## Begin SUPPLIED PASSAGE

The word “independent” in s. 11(d) reflects or embodies the traditional constitutional value of judicial independence. As such, it connotes not merely a state of mind or attitude in the actual exercise of judicial functions, but a status or relationship to others, particularly to the executive branch of government that rests on objective conditions or guarantees.

[25]      The principle of judicial immunity ensures that judges are at liberty to exercise their functions with independence and without fear of consequences: “free in thought and independent in judgment”. In this regard, the Quebec Court of Appeal in Royer v. Mignault, [1988] A.Q. No. 47 stated at 5-6:

The purpose of the principle [immunity of judges] is not, of course, to protect the personal interests of judges, but rather to protect the public interest in an independent and impartial justice system. To this end, judges, in performing their judicial functions, must be able to do so without fear of a personal liability for what they say or do in their judicial capacities. Any errors they make may be corrected on appeal, (or judicial review, as the case may be), but they should not have to fear that they may be threatened by dissatisfied litigants, or others, with civil actions charging them with malice, bias, or excess of jurisdiction. A judge should not be subject to the influence of personal concerns, conscious or unconscious, when performing his judicial functions. [emphasis added]

[26]      The cases have consistently held that actions against judges are to be struck out as disclosing no cause of action pursuant to the principle of judicial immunity: See L.M.K. v. Ontario (Ministry of Community and Social Services), [1996] O.J. No. 812 (Gen. Div.), Kopyto v. Ontario Court of Justice (Provincial Division), [1995] O.J. No. 601 (Gen. Div.) at paragraphs 32-46 and 90-91, Unterreiner v. Wilson, (1982), 1982 CanLII 1814 (ON SC), 40 O.R. (2d) 197 (C.A.) at paragraphs 25 and 26, Dyce v. Ontario, [2007] O.J. No. 2142 (Sup. Ct.) at paragraph 23 and Crowe v. Canada (Supreme Court, Judge)[2007] F.C.J. No. 1570.

[27]      I quote and respectfully adopt paragraph 20 of the defendants’ factum which states:

Finally, the courts have recognized that a Plaintiff cannot successfully circumvent judicial immunity by merely pleading bald allegations of misconduct including excess of jurisdiction, abuse of process, malice or bad faith. If the law were otherwise, it would render the immunity meaningless and impair judicial independence due to the threat of personal liability by the simple plea of malicious intent. (see Pispidikis v. Scroggie, 2002 CanLII 23209 (ON SC), [2002] O.J. No. 5081 at paras. 37-38; aff’d 2003 CanLII 27059 (ON CA), [2003] O.J. No. 4830 and Morier v. Rivard, supra.)

## End SUPPLIED PASSAGE
## Begin DATASET EXCERPTS

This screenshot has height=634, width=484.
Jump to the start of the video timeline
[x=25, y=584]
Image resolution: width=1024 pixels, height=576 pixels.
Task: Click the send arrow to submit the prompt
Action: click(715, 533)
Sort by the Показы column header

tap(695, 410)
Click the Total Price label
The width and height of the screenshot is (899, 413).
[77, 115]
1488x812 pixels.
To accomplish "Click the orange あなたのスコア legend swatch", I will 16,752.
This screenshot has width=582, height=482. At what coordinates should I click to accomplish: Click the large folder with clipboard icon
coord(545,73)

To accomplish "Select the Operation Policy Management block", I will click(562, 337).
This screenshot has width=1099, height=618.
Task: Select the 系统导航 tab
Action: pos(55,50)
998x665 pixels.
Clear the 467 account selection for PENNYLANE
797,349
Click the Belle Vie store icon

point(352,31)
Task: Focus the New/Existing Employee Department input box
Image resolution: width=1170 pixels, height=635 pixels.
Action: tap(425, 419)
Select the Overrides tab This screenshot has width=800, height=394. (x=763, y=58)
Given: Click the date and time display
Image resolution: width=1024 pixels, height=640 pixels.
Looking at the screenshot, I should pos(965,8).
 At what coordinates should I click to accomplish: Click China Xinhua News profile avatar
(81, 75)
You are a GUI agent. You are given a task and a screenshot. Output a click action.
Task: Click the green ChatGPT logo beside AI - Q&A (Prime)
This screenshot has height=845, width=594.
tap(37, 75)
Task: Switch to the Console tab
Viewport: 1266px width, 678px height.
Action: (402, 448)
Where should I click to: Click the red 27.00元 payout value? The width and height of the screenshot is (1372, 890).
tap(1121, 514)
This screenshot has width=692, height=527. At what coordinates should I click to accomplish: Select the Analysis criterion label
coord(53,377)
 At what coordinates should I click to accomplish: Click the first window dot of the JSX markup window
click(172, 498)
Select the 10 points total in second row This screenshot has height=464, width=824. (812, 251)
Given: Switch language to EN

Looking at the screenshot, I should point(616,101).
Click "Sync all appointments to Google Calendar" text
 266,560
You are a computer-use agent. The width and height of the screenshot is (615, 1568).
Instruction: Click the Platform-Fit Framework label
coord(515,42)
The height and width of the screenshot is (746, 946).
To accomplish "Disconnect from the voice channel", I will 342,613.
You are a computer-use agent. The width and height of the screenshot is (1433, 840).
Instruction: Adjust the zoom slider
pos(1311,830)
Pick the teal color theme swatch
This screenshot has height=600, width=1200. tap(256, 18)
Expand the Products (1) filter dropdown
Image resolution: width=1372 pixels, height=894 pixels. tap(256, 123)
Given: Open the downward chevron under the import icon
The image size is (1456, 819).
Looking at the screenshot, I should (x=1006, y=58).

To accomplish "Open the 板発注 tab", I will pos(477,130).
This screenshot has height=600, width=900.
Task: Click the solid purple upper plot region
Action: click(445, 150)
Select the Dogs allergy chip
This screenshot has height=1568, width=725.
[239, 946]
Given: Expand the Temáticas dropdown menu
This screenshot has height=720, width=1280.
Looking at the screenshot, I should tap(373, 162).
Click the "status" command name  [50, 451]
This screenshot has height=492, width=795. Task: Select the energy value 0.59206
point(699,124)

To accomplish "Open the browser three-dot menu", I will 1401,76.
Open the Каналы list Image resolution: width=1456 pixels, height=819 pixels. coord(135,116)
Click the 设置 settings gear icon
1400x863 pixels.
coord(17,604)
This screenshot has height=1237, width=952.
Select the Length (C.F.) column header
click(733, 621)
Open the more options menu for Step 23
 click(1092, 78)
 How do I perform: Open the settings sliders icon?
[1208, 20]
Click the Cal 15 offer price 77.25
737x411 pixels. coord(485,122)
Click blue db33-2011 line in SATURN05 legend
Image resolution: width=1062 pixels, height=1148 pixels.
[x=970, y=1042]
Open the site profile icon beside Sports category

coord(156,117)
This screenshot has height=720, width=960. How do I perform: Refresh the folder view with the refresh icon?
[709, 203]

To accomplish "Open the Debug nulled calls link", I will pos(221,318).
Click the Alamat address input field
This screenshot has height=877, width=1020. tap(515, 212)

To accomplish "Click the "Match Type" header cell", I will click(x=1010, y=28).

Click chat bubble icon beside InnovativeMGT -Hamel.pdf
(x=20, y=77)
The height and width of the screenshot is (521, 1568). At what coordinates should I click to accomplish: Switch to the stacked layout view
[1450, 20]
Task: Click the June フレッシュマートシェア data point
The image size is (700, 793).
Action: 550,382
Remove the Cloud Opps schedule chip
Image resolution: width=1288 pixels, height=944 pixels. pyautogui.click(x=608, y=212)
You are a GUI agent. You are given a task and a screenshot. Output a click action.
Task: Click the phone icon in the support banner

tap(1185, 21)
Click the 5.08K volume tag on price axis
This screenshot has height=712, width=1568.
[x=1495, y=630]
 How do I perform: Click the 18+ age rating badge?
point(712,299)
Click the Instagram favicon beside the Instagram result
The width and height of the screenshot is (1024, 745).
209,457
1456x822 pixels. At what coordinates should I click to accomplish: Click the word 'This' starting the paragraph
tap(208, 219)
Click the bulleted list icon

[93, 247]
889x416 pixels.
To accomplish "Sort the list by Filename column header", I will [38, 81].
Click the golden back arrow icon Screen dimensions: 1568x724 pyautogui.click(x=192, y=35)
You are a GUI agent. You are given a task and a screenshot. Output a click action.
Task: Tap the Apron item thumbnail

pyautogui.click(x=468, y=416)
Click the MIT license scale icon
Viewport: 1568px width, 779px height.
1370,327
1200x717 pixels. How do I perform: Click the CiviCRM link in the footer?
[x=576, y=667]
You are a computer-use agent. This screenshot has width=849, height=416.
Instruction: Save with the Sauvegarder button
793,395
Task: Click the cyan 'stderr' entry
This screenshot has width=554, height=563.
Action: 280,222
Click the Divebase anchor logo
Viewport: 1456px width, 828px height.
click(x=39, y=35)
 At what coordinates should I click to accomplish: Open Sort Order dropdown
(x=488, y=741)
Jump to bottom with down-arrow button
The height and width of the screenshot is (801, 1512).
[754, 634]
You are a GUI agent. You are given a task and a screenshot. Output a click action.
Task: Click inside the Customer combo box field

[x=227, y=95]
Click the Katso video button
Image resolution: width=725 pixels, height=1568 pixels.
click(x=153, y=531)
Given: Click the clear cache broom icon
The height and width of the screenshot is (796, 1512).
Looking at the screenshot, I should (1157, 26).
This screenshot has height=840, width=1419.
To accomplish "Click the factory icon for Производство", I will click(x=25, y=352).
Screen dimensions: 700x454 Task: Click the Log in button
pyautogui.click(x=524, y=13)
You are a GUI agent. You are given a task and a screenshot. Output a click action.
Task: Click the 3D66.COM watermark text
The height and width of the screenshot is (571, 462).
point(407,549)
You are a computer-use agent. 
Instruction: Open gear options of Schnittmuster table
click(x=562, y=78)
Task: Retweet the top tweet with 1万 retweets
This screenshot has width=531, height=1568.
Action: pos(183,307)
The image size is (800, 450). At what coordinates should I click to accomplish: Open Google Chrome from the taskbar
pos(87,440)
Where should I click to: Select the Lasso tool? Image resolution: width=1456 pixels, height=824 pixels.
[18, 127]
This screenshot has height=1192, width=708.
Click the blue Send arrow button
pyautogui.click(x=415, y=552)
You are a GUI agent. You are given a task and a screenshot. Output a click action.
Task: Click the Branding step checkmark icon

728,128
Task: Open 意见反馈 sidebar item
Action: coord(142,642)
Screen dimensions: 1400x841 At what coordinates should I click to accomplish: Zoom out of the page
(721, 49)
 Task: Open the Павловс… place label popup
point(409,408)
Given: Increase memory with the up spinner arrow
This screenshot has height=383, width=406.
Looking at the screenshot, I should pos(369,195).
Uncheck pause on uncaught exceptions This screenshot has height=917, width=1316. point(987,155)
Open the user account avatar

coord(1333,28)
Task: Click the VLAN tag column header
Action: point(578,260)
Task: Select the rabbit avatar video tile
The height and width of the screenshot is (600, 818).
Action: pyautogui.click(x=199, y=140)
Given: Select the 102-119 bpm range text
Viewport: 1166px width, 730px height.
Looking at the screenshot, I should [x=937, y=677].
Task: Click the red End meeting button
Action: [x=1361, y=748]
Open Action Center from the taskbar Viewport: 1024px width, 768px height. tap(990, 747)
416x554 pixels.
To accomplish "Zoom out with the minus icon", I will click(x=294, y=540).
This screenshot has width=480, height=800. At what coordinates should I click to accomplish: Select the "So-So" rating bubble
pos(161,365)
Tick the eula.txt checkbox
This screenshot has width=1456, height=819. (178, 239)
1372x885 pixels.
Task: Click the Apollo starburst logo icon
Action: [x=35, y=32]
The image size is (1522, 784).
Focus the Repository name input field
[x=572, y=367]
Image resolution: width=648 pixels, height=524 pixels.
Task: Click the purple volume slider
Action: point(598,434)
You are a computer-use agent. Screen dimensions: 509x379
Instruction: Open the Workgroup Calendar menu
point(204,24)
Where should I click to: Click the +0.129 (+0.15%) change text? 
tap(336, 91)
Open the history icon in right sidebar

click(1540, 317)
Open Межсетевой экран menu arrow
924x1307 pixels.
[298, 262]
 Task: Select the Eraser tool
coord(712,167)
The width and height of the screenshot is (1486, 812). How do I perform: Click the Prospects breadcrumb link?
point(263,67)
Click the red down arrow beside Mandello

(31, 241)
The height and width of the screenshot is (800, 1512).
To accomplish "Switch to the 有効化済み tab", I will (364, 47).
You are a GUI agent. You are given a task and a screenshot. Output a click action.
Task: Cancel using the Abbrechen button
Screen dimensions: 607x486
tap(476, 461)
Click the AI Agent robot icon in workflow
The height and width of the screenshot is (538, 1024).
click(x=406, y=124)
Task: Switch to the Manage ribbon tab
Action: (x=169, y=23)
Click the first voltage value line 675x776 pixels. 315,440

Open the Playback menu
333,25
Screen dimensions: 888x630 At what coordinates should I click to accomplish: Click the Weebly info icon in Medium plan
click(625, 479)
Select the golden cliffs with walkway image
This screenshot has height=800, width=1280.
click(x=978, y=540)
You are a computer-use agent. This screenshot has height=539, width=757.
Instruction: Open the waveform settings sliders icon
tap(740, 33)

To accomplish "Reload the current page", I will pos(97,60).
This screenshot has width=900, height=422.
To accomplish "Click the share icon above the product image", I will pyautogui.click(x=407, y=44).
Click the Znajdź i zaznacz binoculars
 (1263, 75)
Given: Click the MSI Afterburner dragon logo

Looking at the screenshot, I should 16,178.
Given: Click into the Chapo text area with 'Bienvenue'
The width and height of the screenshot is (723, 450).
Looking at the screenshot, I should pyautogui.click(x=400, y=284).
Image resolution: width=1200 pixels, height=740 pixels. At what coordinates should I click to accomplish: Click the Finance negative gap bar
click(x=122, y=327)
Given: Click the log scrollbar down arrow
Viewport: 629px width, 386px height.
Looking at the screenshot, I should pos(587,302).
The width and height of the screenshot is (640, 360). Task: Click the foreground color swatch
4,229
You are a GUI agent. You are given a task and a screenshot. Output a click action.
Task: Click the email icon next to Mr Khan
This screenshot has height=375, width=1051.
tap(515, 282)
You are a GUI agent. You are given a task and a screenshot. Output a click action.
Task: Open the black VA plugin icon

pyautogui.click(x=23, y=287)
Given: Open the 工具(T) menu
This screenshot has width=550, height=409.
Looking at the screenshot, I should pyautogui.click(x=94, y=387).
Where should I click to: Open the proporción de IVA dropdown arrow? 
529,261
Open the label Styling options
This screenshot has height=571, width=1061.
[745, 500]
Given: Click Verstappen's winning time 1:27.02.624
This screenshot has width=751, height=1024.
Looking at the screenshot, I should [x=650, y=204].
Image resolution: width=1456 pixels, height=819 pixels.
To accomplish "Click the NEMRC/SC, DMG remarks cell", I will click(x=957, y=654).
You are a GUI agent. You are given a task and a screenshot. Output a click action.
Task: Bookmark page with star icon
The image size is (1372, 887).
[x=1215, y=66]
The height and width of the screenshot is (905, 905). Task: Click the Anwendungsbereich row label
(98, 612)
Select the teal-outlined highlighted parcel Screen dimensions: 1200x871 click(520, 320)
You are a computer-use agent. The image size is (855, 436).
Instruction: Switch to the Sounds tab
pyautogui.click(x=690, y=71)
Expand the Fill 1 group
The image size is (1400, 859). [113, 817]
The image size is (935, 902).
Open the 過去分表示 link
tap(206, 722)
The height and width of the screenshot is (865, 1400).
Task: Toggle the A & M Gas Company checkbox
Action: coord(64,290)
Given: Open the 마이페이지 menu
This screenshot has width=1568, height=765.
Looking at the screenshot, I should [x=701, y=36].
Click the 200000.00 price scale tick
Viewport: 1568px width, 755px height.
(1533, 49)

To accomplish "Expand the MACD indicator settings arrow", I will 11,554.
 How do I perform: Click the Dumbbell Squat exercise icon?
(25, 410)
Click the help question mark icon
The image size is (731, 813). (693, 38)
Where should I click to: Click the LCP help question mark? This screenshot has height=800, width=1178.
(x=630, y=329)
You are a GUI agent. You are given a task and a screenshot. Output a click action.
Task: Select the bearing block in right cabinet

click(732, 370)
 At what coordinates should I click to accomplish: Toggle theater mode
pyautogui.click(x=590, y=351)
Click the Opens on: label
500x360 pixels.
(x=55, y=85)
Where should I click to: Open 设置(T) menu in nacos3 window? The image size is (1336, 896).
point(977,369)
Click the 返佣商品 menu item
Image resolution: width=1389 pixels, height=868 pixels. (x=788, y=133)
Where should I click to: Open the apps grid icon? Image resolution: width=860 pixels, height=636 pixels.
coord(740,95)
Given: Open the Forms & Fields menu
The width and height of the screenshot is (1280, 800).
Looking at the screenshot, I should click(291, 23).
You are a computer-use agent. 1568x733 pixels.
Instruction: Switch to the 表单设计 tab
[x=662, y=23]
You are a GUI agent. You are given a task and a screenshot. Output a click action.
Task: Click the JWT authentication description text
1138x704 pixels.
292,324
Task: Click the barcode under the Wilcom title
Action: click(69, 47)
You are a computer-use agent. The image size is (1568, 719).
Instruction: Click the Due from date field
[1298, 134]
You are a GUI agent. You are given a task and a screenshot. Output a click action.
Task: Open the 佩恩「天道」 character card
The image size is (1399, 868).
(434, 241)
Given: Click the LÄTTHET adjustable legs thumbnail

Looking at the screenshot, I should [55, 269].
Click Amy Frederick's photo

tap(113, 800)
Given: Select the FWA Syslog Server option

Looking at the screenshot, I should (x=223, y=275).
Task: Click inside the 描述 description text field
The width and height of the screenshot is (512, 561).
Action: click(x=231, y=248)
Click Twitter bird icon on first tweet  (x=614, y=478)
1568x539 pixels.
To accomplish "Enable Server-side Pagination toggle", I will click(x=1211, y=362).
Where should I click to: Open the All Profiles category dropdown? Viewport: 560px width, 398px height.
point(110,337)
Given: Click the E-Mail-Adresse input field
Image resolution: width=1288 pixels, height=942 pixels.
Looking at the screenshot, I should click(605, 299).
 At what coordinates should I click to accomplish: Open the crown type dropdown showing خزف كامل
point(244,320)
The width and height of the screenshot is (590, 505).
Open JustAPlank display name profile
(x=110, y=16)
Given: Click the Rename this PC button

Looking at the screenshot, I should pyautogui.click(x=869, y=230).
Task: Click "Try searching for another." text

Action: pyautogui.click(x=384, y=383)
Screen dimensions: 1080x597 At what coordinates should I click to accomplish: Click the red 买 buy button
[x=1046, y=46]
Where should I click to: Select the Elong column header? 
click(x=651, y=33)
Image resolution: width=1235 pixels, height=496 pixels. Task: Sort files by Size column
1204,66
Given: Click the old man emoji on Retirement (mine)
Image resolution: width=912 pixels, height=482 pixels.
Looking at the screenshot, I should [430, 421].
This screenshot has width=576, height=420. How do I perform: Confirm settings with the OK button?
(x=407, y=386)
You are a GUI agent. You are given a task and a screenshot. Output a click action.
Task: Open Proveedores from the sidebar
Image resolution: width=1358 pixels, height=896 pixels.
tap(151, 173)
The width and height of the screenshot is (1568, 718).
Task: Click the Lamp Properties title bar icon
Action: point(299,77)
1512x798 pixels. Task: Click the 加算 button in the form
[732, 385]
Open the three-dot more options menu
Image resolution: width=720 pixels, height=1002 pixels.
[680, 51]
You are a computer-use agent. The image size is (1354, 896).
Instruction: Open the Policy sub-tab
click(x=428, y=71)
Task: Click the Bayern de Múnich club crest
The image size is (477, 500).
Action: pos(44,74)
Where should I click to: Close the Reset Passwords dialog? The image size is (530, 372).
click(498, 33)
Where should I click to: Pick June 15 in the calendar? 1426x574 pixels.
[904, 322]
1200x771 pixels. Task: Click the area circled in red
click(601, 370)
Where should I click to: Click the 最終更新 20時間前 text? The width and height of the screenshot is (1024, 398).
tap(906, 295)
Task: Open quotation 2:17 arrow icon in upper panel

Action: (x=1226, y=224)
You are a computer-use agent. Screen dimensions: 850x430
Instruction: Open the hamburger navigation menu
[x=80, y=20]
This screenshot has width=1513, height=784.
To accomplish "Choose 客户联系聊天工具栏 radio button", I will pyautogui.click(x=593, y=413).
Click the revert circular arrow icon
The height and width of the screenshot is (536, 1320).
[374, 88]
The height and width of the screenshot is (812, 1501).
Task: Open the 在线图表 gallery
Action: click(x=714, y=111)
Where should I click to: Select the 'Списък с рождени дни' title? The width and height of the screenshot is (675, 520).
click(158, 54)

## End DATASET EXCERPTS

● **BRIEF**:
Retype the stretch of the judicial immunity passage above from "[26]      The cases" through "F.C.J. No. 1570.", keeping every word and mark unchanged.

● **SOLUTION FOR THIS TASK**:
[26]      The cases have consistently held that actions against judges are to be struck out as disclosing no cause of action pursuant to the principle of judicial immunity: See L.M.K. v. Ontario (Ministry of Community and Social Services), [1996] O.J. No. 812 (Gen. Div.), Kopyto v. Ontario Court of Justice (Provincial Division), [1995] O.J. No. 601 (Gen. Div.) at paragraphs 32-46 and 90-91, Unterreiner v. Wilson, (1982), 1982 CanLII 1814 (ON SC), 40 O.R. (2d) 197 (C.A.) at paragraphs 25 and 26, Dyce v. Ontario, [2007] O.J. No. 2142 (Sup. Ct.) at paragraph 23 and Crowe v. Canada (Supreme Court, Judge)[2007] F.C.J. No. 1570.